Date Published: October 26, 2018
Publisher: Public Library of Science
Author(s): Liam Fitzsimmons, Lin Liu, Steffen Porwollik, Sangeeta Chakraborty, Prerak Desai, Timothy Tapscott, Calvin Henard, Michael McClelland, Andres Vazquez-Torres, Eric P. Skaar.
The metabolic processes that enable the replication of intracellular Salmonella under nitrosative stress conditions engendered in the innate response of macrophages are poorly understood. A screen of Salmonella transposon mutants identified the ABC-type high-affinity zinc uptake system ZnuABC as a critical determinant of the adaptation of Salmonella to the nitrosative stress generated by the enzymatic activity of inducible nitric oxide (NO) synthase of mononuclear phagocytic cells. NO limits the virulence of a znuB mutant in an acute murine model of salmonellosis. The ZnuABC transporter is crucial for the glycolytic function of fructose bisphosphate aldolase, thereby fueling growth of Salmonella during nitrosative stress produced in the innate response of macrophages. Our investigations demonstrate that glycolysis mediates resistance of Salmonella to the antimicrobial activity of NO produced in an acute model of infection. The ATP synthesized by substrate-level phosphorylation at the payoff phase of glycolysis and acetate fermentation powers the replication of Salmonella experiencing high levels of nitrosative stress. In contrast, despite its high potential for ATP synthesis, oxidative phosphorylation is a major target of inhibition by NO and contributes little to the antinitrosative defenses of intracellular Salmonella. Our investigations have uncovered a previously unsuspected conjunction between zinc homeostasis, glucose metabolism and cellular energetics in the adaptation of intracellular Salmonella to the reactive nitrogen species synthesized in the innate host response.
Many of the more than 2,500 serovars of Salmonella enterica cause gastrointestinal or disseminated infections in millions of people and livestock every year [1, 2]. Reactive nitrogen species synthesized abiotically in the gastric lumen and the extreme acidity of the stomach constitute a formidable barrier to most microorganisms.
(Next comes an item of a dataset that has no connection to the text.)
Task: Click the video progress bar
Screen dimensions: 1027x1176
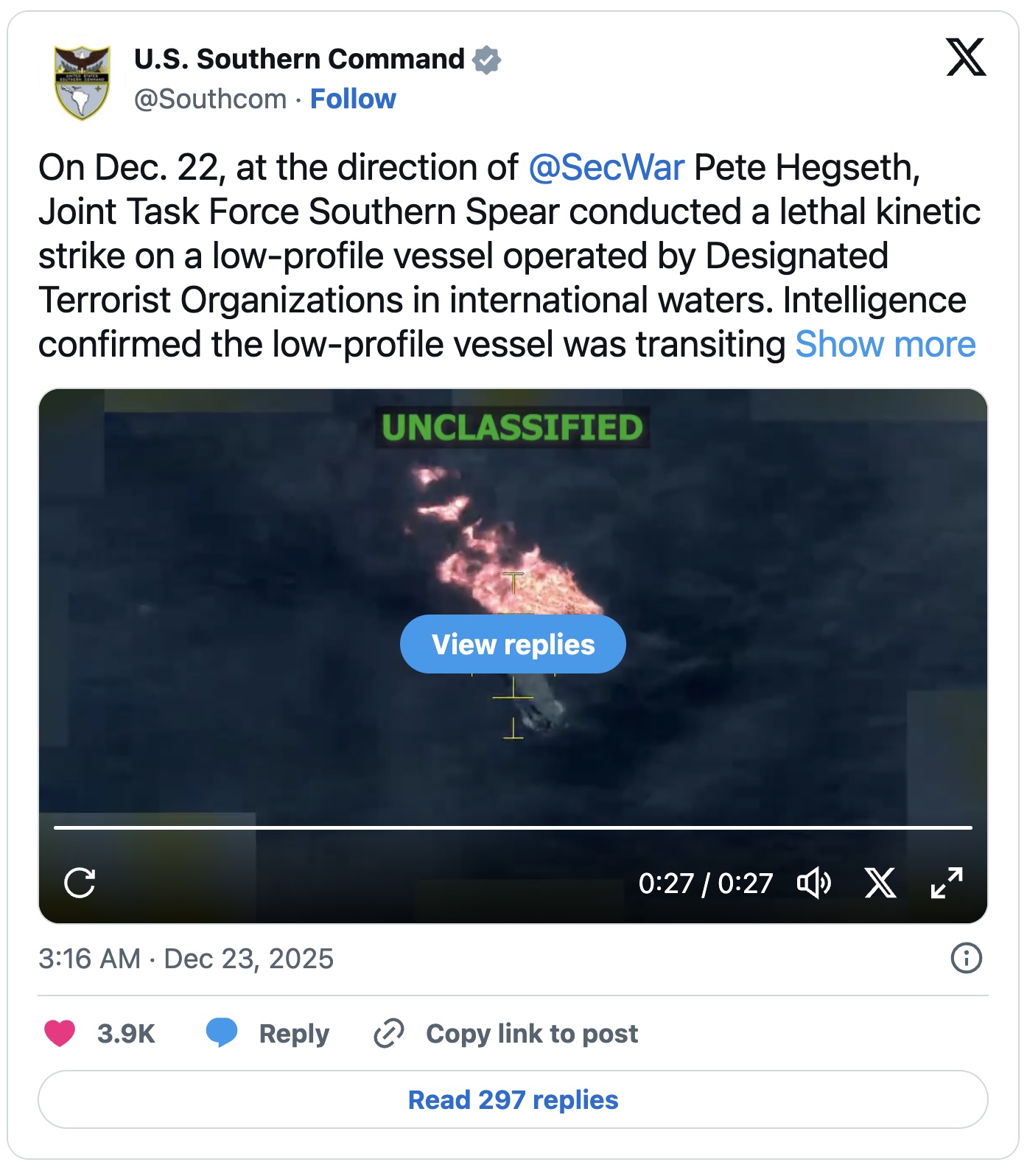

However, Salmonella and other enteropathogens can endure these innate host defenses . In the gastrointestinal tract, Salmonella competes for nutrients and space with members of the resident microbiota and, aided by the cytoskeletal remodeling induced by effectors of the Salmonella pathogenicity island-1 (SPI-1) type-III secretion system, forces its way into enterocytes and M cells of Peyer’s patches. The Salmonella SPI-1 effector SopB activates the transcription of Nos2-encoded inducible nitric oxide synthase (iNOS) long after invasion [4, 5]. Transcription of Nos2 is independently activated in mononuclear phagocytic cells in response to lipopolysaccharide, fimbriae or porins imbedded in Salmonella’s cell envelope . The iNOS flavohemoprotein synthesizes nitric oxide (NO) from the guanidino group of L-arginine and molecular oxygen (O2) [6–8]. The diatomic gas NO combines with O2, superoxide anion, iron and low-molecular weight thiols, generating a plethora of reactive nitrogen species that are endowed with vigorous antimicrobial activity .
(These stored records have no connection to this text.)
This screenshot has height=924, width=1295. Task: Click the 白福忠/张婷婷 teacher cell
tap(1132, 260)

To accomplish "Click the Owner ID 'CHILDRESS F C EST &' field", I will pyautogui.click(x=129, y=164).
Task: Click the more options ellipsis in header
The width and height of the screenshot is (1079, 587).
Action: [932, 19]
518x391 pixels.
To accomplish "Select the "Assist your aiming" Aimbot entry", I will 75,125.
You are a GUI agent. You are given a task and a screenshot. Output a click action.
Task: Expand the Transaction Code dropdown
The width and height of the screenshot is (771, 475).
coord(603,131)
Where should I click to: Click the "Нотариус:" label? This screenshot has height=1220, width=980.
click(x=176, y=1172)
Zn2+, the second most abundant metal cofactor, provides structural, regulatory, antioxidant, and catalytic properties to diverse metalloproteins [39, 40]. Given its critical importance in bacterial cell physiology, mammalian hosts actively limit the bioavailability of Zn2+ to bacterial pathogens, thereby contributing to what is now known as nutritional immunity . As a countermeasure, bacterial pathogens use high affinity Zn2+ transporters, such as ZnuABC or the Gram-positive AdcABC orthologue, to compete with the host for zinc . Interestingly, Salmonella utilizes ZnuABC to compete for zinc with indigenous microbiota of the gut, and exploits this high-affinity uptake system to gain advantages in systemic sites and macrophages [33, 42]. The mechanisms underlying poor growth of ΔznuB Salmonella within macrophages have not been identified yet. Herein, we show that ZnuABC potentiates Salmonella pathogenesis by in part antagonizing the nitrosative stress generated in the innate response of macrophages and mice. Despite its widespread utilization in metabolism and multiple regulatory processes, the scarcity of zinc in ΔznuB Salmonella is particularly detrimental to zinc-dependent fructose bisphosphate aldolase in glycolysis as suggested by the complementation of the intracellular growth defects of ΔznuB Salmonella with the fbaB gene encoding zinc-independent fructose bisphosphate aldolase. Thus, not only does high affinity zinc uptake defend microbes against the metabolic stress associated with either nutritional immunity or competition with microbiota, but it also arms bacteria with the glycolytic flexibility needed to overcome the deficiencies in energetics that are triggered by the inhibition of cytochromes by NO of the innate response of professional phagocytes.